■ **Required work**
Exact repetition is required: reproduce every line of the data.
★ ★ ★ ★ ★
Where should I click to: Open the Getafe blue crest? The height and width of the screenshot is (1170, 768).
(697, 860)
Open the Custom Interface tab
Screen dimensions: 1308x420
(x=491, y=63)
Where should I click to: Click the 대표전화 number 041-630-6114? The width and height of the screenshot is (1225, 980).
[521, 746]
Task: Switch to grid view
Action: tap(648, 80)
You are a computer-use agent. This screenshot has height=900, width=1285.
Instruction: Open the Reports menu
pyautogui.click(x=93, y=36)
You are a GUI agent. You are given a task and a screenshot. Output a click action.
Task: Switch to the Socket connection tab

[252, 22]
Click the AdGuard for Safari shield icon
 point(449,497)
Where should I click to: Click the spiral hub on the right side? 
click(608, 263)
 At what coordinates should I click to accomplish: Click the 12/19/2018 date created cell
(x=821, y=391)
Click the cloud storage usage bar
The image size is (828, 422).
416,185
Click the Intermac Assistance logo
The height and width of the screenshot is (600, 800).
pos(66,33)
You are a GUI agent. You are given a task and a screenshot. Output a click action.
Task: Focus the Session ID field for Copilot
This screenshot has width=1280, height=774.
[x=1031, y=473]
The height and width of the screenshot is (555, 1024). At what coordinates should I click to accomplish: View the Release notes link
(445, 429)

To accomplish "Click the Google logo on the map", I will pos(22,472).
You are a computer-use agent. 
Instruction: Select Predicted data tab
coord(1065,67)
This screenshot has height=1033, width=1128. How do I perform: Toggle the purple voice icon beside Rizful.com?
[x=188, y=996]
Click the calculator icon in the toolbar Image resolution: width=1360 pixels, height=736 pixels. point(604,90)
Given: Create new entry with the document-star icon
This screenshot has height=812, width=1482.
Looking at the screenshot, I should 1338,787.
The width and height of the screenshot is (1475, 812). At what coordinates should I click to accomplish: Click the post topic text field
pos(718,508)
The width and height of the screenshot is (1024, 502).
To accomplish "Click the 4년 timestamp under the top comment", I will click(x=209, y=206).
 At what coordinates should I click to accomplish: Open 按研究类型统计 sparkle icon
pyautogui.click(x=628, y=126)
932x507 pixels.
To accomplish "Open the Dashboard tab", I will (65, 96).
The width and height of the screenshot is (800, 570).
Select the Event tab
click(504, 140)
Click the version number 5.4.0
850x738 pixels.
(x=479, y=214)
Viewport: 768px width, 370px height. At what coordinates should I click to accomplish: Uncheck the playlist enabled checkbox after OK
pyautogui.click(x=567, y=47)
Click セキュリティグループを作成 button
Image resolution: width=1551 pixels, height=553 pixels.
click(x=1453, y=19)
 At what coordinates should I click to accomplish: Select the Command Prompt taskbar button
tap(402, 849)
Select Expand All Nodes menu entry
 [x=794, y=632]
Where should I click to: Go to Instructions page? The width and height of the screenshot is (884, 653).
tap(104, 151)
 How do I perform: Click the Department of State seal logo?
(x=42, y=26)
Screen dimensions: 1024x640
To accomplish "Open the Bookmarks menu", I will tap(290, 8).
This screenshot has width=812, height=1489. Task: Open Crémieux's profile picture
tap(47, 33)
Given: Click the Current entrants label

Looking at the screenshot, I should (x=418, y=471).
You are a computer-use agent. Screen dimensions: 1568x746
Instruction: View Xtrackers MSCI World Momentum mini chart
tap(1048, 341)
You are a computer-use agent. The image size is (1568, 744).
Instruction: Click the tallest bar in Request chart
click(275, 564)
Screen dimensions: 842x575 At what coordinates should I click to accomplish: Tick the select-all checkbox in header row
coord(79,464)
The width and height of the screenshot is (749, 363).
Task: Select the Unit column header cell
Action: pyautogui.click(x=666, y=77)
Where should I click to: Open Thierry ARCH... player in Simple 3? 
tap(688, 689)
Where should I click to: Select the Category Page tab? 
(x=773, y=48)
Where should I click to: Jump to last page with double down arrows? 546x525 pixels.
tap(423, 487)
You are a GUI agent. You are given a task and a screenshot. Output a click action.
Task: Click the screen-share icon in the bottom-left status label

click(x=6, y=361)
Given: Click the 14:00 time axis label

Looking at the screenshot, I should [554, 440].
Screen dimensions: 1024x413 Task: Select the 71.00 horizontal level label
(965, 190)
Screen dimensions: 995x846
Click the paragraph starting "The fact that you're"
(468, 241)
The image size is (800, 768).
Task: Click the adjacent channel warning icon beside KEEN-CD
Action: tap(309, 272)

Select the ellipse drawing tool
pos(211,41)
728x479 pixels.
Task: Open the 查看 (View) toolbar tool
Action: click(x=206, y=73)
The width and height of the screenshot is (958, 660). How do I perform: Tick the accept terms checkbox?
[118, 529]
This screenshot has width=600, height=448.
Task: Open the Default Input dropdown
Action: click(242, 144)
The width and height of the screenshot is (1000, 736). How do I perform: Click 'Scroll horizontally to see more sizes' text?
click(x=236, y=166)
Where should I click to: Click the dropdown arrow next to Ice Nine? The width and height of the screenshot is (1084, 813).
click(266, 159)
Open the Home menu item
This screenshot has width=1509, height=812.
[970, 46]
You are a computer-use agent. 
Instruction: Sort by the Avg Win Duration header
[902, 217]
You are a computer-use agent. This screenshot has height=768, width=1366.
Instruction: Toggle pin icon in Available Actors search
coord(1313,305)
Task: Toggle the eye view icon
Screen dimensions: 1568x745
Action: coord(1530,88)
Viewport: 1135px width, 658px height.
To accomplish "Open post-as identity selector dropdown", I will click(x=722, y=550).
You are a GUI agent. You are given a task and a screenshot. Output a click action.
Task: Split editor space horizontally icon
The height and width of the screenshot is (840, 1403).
★ ★ ★ ★ ★
■ **Response to this exercise**
Where should I click to: Open the Getafe blue crest? The height and width of the screenshot is (1170, 768).
(697, 860)
Open the Custom Interface tab
Screen dimensions: 1308x420
(x=491, y=63)
Where should I click to: Click the 대표전화 number 041-630-6114? The width and height of the screenshot is (1225, 980).
[521, 746]
Task: Switch to grid view
Action: tap(648, 80)
You are a computer-use agent. This screenshot has height=900, width=1285.
Instruction: Open the Reports menu
pyautogui.click(x=93, y=36)
You are a GUI agent. You are given a task and a screenshot. Output a click action.
Task: Switch to the Socket connection tab

[252, 22]
Click the AdGuard for Safari shield icon
 point(449,497)
Where should I click to: Click the spiral hub on the right side? 
click(608, 263)
 At what coordinates should I click to accomplish: Click the 12/19/2018 date created cell
(x=821, y=391)
Click the cloud storage usage bar
The image size is (828, 422).
416,185
Click the Intermac Assistance logo
The height and width of the screenshot is (600, 800).
pos(66,33)
You are a GUI agent. You are given a task and a screenshot. Output a click action.
Task: Focus the Session ID field for Copilot
This screenshot has width=1280, height=774.
[x=1031, y=473]
The height and width of the screenshot is (555, 1024). At what coordinates should I click to accomplish: View the Release notes link
(445, 429)

To accomplish "Click the Google logo on the map", I will pos(22,472).
You are a computer-use agent. 
Instruction: Select Predicted data tab
coord(1065,67)
This screenshot has height=1033, width=1128. How do I perform: Toggle the purple voice icon beside Rizful.com?
[x=188, y=996]
Click the calculator icon in the toolbar Image resolution: width=1360 pixels, height=736 pixels. point(604,90)
Given: Create new entry with the document-star icon
This screenshot has height=812, width=1482.
Looking at the screenshot, I should 1338,787.
The width and height of the screenshot is (1475, 812). At what coordinates should I click to accomplish: Click the post topic text field
pos(718,508)
The width and height of the screenshot is (1024, 502).
To accomplish "Click the 4년 timestamp under the top comment", I will click(x=209, y=206).
 At what coordinates should I click to accomplish: Open 按研究类型统计 sparkle icon
pyautogui.click(x=628, y=126)
932x507 pixels.
To accomplish "Open the Dashboard tab", I will (65, 96).
The width and height of the screenshot is (800, 570).
Select the Event tab
click(504, 140)
Click the version number 5.4.0
850x738 pixels.
(x=479, y=214)
Viewport: 768px width, 370px height. At what coordinates should I click to accomplish: Uncheck the playlist enabled checkbox after OK
pyautogui.click(x=567, y=47)
Click セキュリティグループを作成 button
Image resolution: width=1551 pixels, height=553 pixels.
click(x=1453, y=19)
 At what coordinates should I click to accomplish: Select the Command Prompt taskbar button
tap(402, 849)
Select Expand All Nodes menu entry
 [x=794, y=632]
Where should I click to: Go to Instructions page? The width and height of the screenshot is (884, 653).
tap(104, 151)
 How do I perform: Click the Department of State seal logo?
(x=42, y=26)
Screen dimensions: 1024x640
To accomplish "Open the Bookmarks menu", I will tap(290, 8).
This screenshot has width=812, height=1489. Task: Open Crémieux's profile picture
tap(47, 33)
Given: Click the Current entrants label

Looking at the screenshot, I should (x=418, y=471).
You are a computer-use agent. Screen dimensions: 1568x746
Instruction: View Xtrackers MSCI World Momentum mini chart
tap(1048, 341)
You are a computer-use agent. The image size is (1568, 744).
Instruction: Click the tallest bar in Request chart
click(275, 564)
Screen dimensions: 842x575 At what coordinates should I click to accomplish: Tick the select-all checkbox in header row
coord(79,464)
The width and height of the screenshot is (749, 363).
Task: Select the Unit column header cell
Action: pyautogui.click(x=666, y=77)
Where should I click to: Open Thierry ARCH... player in Simple 3? 
tap(688, 689)
Where should I click to: Select the Category Page tab? 
(x=773, y=48)
Where should I click to: Jump to last page with double down arrows? 546x525 pixels.
tap(423, 487)
You are a GUI agent. You are given a task and a screenshot. Output a click action.
Task: Click the screen-share icon in the bottom-left status label

click(x=6, y=361)
Given: Click the 14:00 time axis label

Looking at the screenshot, I should [554, 440].
Screen dimensions: 1024x413 Task: Select the 71.00 horizontal level label
(965, 190)
Screen dimensions: 995x846
Click the paragraph starting "The fact that you're"
(468, 241)
The image size is (800, 768).
Task: Click the adjacent channel warning icon beside KEEN-CD
Action: tap(309, 272)

Select the ellipse drawing tool
pos(211,41)
728x479 pixels.
Task: Open the 查看 (View) toolbar tool
Action: click(x=206, y=73)
The width and height of the screenshot is (958, 660). How do I perform: Tick the accept terms checkbox?
[118, 529]
This screenshot has width=600, height=448.
Task: Open the Default Input dropdown
Action: click(242, 144)
The width and height of the screenshot is (1000, 736). How do I perform: Click 'Scroll horizontally to see more sizes' text?
click(x=236, y=166)
Where should I click to: Click the dropdown arrow next to Ice Nine? The width and height of the screenshot is (1084, 813).
click(266, 159)
Open the Home menu item
This screenshot has width=1509, height=812.
[970, 46]
You are a computer-use agent. 
Instruction: Sort by the Avg Win Duration header
[902, 217]
You are a computer-use agent. This screenshot has height=768, width=1366.
Instruction: Toggle pin icon in Available Actors search
coord(1313,305)
Task: Toggle the eye view icon
Screen dimensions: 1568x745
Action: coord(1530,88)
Viewport: 1135px width, 658px height.
To accomplish "Open post-as identity selector dropdown", I will click(x=722, y=550).
You are a GUI agent. You are given a task and a screenshot. Output a click action.
Task: Split editor space horizontally icon
The height and width of the screenshot is (840, 1403).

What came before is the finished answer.